6. Define specific approaches to mobilizing Pride Builders. The specific ways in which Pride Builders are expected to help achieve critical behavior changes should be clearly established. Typical channels of engagement include working sessions with their teams, peer-to-peer interactions, and feedback loops with management to capture suggested improvements in how behaviors are defined or how the pilot is conducted. The active guidance and engagement of senior managers is also critical to building the pilot’s momentum. 7. Launch and monitor progress. The pilot team must monitor progress closely and debrief participants frequently, especially when the pilot is in its initial stages. It is often necessary to continue refining the pilot behaviors, in some cases significantly, after the effort is launched in order to meet various demands and roadblocks that arise. 8. Measure impact and launch rollout. As the pilot demonstrates a measurable impact in terms of both behaviors and performance, the lessons learned about motivating behavior change can be codified to drive similar improvements across the organization. Knowledge about critical behaviors can be built into key talent management processes and spread virally from the initial set of Pride Builders to a broader range of frontline and midline employees.
Creating a movement
From the start, the small group of Pride Builders is meant to grow virally and expand to support broad-scale behavior changes. Organizations can mobilize their initial set of Pride Builders to identify other Pride Builders who can grow the group. Furthermore, Pride Builders can identify other potential Pride Builders and spread their motivational skills—because their skills are teachable. For example, at a major telecom company, the team started out with only 14 Pride Builders. Those 14 nominated 40 more, and the group eventually grew to 150 Pride Builders identified by internal nominations alone. This Pride Building team formed a community of practice to share ideas, methods, and techniques; it eventually had more than 1,500 members. A community of practice can be a powerful incubator for new Pride Builders, because it is typically made up of both proven motivational leaders and other managers aspiring to build their abilities in that area. Specific activities of this group may include sharing pride-building stories and insights with managers from across the organization, updating best practices regularly, or creating community tools and methods of reinforcement. If appropriately structured, the community of practice can be a tremendous way to capitalize on peer-to-peer interactions to spread pride-building abilities beyond formal training and development programs. In addition, it can be an invaluable forum for senior leadership; they can both mine insights from the motivational leaders of the organization and recruit Pride Builders to support strategic initiatives. It is often useful to consider the Pride Builder community of practice to be an ongoing element of the organization that can sustain pride-building capability over time.
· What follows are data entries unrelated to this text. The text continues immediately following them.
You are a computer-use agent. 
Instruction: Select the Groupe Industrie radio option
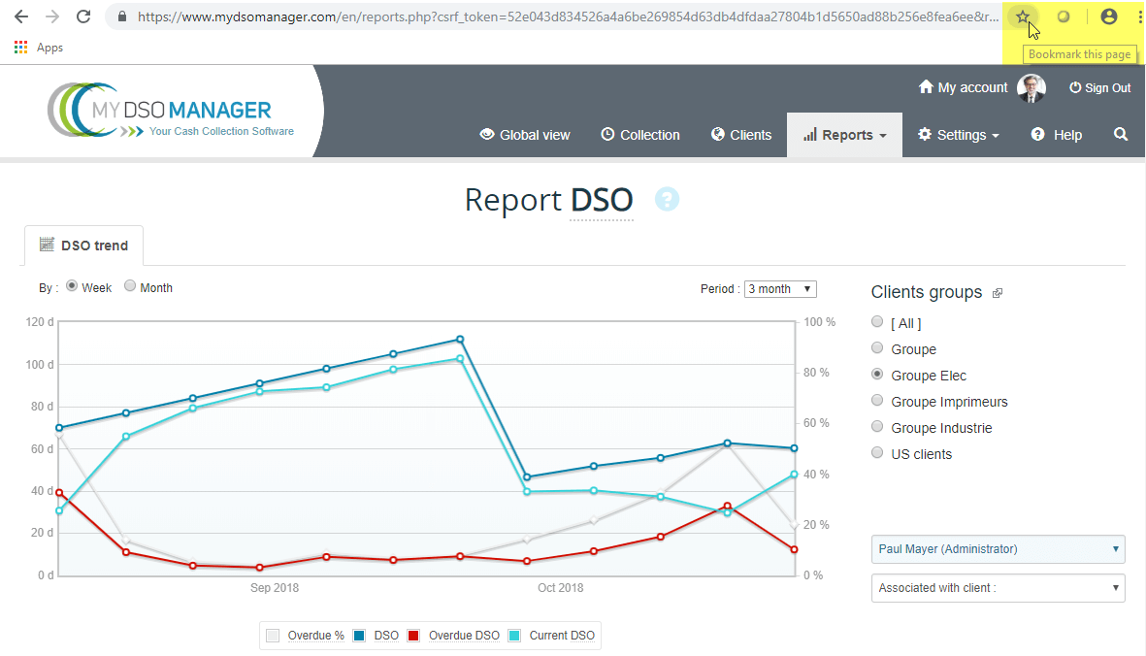coord(878,427)
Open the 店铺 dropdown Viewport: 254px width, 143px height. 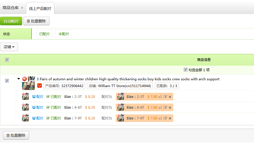[9, 47]
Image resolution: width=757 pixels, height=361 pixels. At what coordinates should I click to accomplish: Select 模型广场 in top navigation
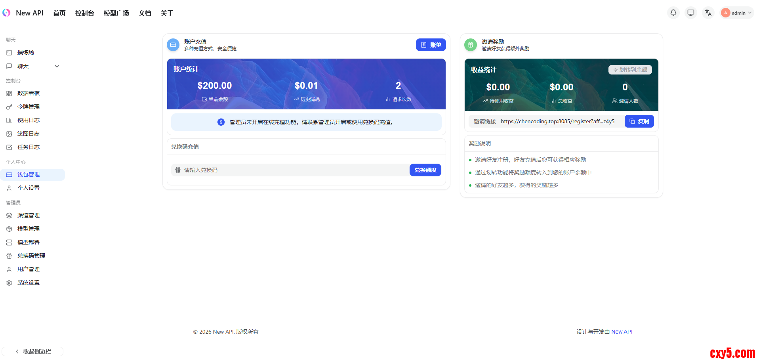tap(116, 13)
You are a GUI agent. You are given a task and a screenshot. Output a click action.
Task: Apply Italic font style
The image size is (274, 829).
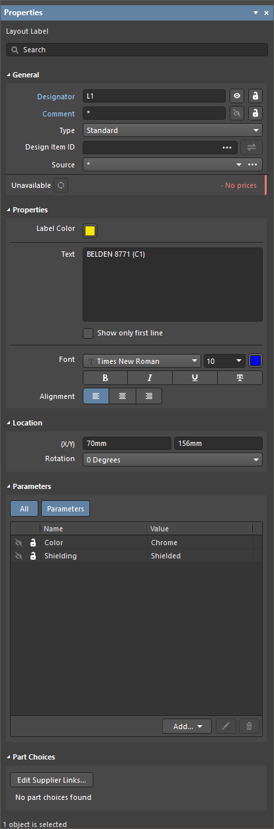pyautogui.click(x=150, y=378)
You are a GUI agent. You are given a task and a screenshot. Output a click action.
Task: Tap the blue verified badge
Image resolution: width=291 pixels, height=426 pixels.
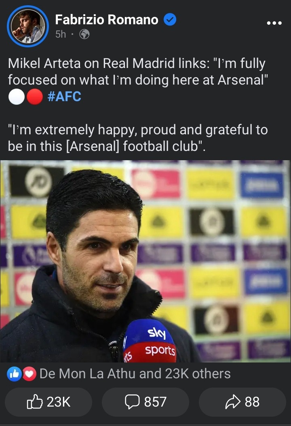[170, 20]

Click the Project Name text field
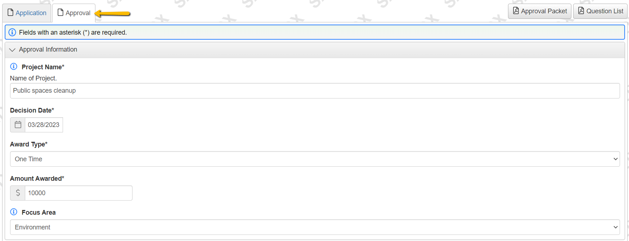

Changes in critical behaviors required to meet performance goals can be dramatically accelerated by capitalizing on a unique group of people who can instill pride in day-to-day work among the individuals they work with and motivate them to strive for their personal best. A systematic approach to developing and building on the unique capabilities of motivational managers can be a powerful “viral complement” to more traditional programmatic approaches to driving change and increasing performance. Establishing a robust pride-building capability has benefits for the organization that stretch far beyond employee motivation. Organizations that have embarked on a pride-building initiative often find that in the process they have forged the capability, infrastructure, and leadership skills needed to routinely achieve and scale the behavior changes required for competitive advantage.